Витгенштейн покосился в мою сторону и слегка вспотел:
— Так ведь… Пока что…
— Не обнаружено артефакта, так ведь? — ласково спросил император.
— Так точно, — несчастно ответил генерал-губернатор.
— А что же насчёт пения?
— Э-э-э… того монгольского пения? — осторожно уточнил Витгенштейн.
— Того, того…
Мне аж, честно говоря, неловко стало. Мало того, что генерал-губернатор — это хрен с ним! — так ведь отец друга вроде как по моей вине в этакий конфуз введён. Однако император был настроен прояснить вопрос до конца.
— Видите ли, Ваше Величество, — Витгенштейн всё-таки достал из кармана платок и промокнул лоб. — Овладение сей наукой представило изрядную сложность для русских офицеров…
— М-гм… А как же Коршунов? — все трое обратились ко мне, чувствую — теперь и я потею. — Что скажешь, Илья? Сложна наука? Сиди!
— Преизрядно сложна, Ваше Величество! — сидя вытянувшись с струнку, ответил я.
— И как же ты её превзошёл? — хитро спросил император.
— Должно, настырный я. Однако ж, честно скажу, наставник мой куда ловчее меня пел.
— Полагать надо, он и учился той премудрости сызмальства, — задумчиво потёр подбородок Великий князь. — А что, Пётр Христианович, не было ли мысли привлечь к сему эксперименту служащих их числа туземных народностей Алтая и прочих прилегающих к Монголии местностей? Слыхал я, и там тоже столь диковинно петь способны.
— Никак нет, — генерал-губернатор немного успокоился. — Как вам должно быть известно, лица из кочевых народностей призыву в армию не подлежат.
— Экие вы прямолинейные, господа! — поморщился император. — Призыв — одно, а служба… Скажи-ка, Илья, доводилось тебе сталкиваться с казаками из иноплеменников?
— Так точно, Ваше Величество! В Забайкалье из числа бурят изрядно служат.
— И что, каковы они бойцы?
— Добрые бойцы, не хужее русских.
— Вот вам и выход, Пётр Христианович!
— Так ведь буряты сколько лет уж под русской рукой! — всплеснул Пётр Христианович. — Язык знают хорошо, грамоте учены!
— Так за чем же дело стало? Отобрать способных к пению и не обделённых даром подростков лет двенадцати. Положить воинское содержание. Определить… скажем, в отдельное училище. Растолковать, что по окончании обучения попадут они на службу и как служащие маги получат дворянство. За три года они и по-русски прекрасно выучатся, и грамоте с арифметикой, да и прочим наукам хоть в малой степени…
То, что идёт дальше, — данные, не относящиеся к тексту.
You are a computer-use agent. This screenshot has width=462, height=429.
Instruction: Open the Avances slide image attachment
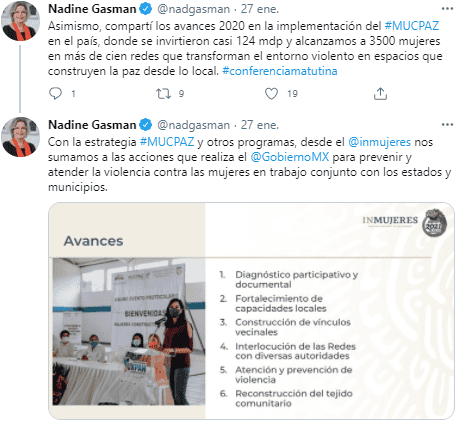coord(252,311)
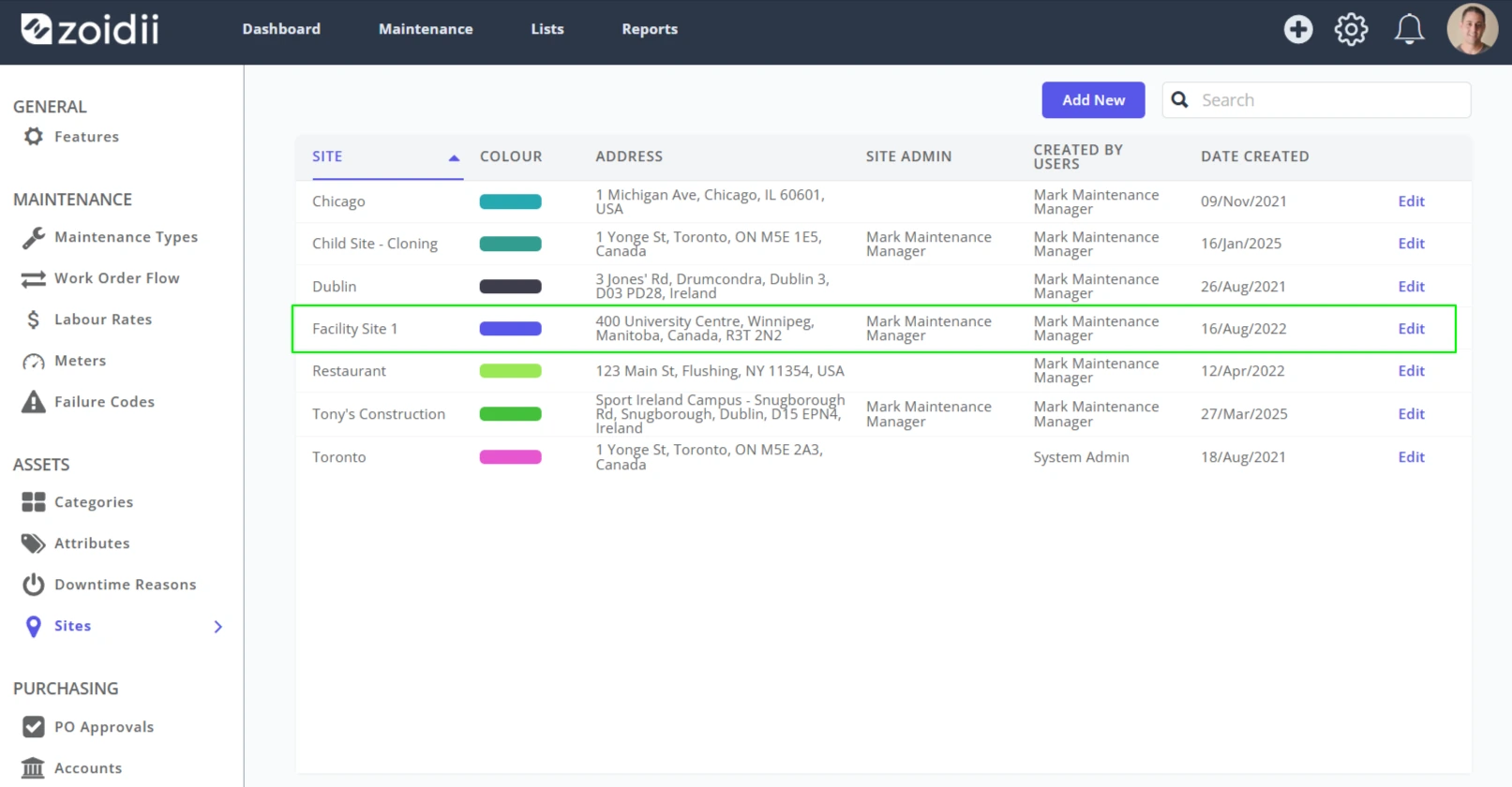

— Известно же, — скептически покачал головой Великий князь, — не склонны сии народности к оседлости. Вопреки указу об общем образовании, всячески от оного уклоняются. Даже и переписи стараются избегать. Разве что, откупные семьям положить? Тогда есть надежда.
— Значит, назначить откуп! — прихлопнул по столу император. — Медлить некуда. Информация о казаке на «Саранче», который в бою поёт, давно во все стороны поползла. Рано или поздно кто-то ушлый два плюс два сложит. И наша здесь задача — прочих опередить. Пётр Христианович, тебе персонально поручаю. А расположить учебный корпус при Магическом Университете, лучше чем там нигде защиты нет.